French champions 'tried to fix football match': Olympique Marseille player charged with bribing opponent
AN EXAMINING magistrate has charged two football players and the wife of one for trying to fix a match last month between Olympique Marseille (OM), who later took the French league championship, and the northern team of Valenciennes.
A fourth person investigators wished to question, Jean-Pierre Bernes, the OM managing director, was meanwhile taken to hospital at the weekend with heart problems. This meant he could not appear before the magistrate. Mr Bernes is the second-in-command to Bernard Tapie, the club's president, a minister in the last Socialist government and a well-known entrepreneur.
At stake are the future of OM - if the allegations are proven the team could be relegated to the second division for a season - and the political fortunes of Mr Tapie, who is believed to have ambitions to become Marseille's mayor at the next municipal elections in 1995. As an onset of paranoia grabbed the port over the weekend, however, it looked as though his club's troubles could benefit Mr Tapie. The affair adds to an already sorry image of the sport in France for financial malpractice and mismanagement.
Jean-Jacques Eydelie, a Marseille player, was arrested and charged with active corruption for allegedly handing 250,000 francs (pounds 29,500) to Christophe Robert of Valenciennes. Robert was charged with passive corruption while his wife, Marie-Christine, alleged to have collected the cash, was charged with complicity. Eydelie, named by Robert, had gone to Valenciennes on Saturday of his own accord to explain himself and was immediately detained.
According to an account by Jacques Glassmann, another player for Valenciennes, Eydelie had called three members of the northern team in a hotel just before the league match on 20 May and then passed the telephone to Mr Bernes who offered them a bribe to fix the match.
Mr Tapie, in a television interview, pointed out that OM - who beat Valenciennes 1-0 after Robert was taken off the field injured, an incident which has since fuelled charges that he was faking - were four points ahead in the league table and virtually unbeatable. The team took the European Cup against Milan the following week and clinched the league title by beating Paris St Germain on 29 May. Marseille made a counter-charge: that Valenciennes, who were relegated, approached Olympique to negotiate a draw to keep them in the first division.
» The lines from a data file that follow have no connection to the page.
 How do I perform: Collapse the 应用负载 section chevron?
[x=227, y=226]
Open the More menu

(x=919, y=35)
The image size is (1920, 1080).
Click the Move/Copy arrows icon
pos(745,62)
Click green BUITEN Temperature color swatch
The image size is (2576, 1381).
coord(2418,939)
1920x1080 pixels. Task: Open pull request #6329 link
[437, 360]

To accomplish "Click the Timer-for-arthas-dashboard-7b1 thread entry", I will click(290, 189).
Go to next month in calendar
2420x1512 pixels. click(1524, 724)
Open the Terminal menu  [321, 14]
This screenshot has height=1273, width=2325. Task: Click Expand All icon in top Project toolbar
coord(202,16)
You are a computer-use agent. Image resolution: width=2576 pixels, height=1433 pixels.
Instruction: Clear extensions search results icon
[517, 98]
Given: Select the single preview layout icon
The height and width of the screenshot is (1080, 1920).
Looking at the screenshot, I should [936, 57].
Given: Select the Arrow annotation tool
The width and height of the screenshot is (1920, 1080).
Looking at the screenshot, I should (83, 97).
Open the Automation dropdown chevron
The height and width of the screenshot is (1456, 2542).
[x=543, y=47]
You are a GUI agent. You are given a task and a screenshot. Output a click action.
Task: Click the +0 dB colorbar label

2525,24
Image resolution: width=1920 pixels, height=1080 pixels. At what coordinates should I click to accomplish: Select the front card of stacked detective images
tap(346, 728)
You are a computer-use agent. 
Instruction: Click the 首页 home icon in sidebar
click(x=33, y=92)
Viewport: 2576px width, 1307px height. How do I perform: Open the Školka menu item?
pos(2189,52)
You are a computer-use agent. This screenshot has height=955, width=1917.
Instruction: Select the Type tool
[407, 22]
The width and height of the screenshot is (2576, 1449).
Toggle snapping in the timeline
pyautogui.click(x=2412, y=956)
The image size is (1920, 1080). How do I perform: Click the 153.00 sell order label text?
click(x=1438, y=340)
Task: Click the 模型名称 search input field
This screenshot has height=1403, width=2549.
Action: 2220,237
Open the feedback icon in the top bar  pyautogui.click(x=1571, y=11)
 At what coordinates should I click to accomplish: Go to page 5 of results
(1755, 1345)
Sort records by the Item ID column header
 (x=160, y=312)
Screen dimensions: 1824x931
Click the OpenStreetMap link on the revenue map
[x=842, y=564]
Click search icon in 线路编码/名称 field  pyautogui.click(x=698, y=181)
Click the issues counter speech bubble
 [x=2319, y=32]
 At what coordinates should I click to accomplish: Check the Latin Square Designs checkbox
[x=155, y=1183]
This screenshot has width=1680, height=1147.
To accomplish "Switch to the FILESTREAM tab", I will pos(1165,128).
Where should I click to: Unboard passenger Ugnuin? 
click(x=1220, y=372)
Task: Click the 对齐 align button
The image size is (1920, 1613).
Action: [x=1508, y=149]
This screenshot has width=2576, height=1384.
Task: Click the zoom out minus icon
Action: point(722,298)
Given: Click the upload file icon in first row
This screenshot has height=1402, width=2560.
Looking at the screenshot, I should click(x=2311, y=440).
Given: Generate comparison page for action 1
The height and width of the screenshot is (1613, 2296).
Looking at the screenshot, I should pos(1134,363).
The latest trouble was not Mr Tapie's first with OM. A prosecutor recommended two years ago that he be charged in a case concerning under-the-table payments to players. As he entered the Socialist government as Minister for Towns, the recommendation was not followed up.
In Marseille this weekend, the Valenciennes scandal seemed paradoxically to bolster Mr Tapie's popularity. Residents interviewed on French television repeatedly and vociferously claimed that it was part of a concerted campaign to denigrate Marseille as a city and Mr Tapie as a politician.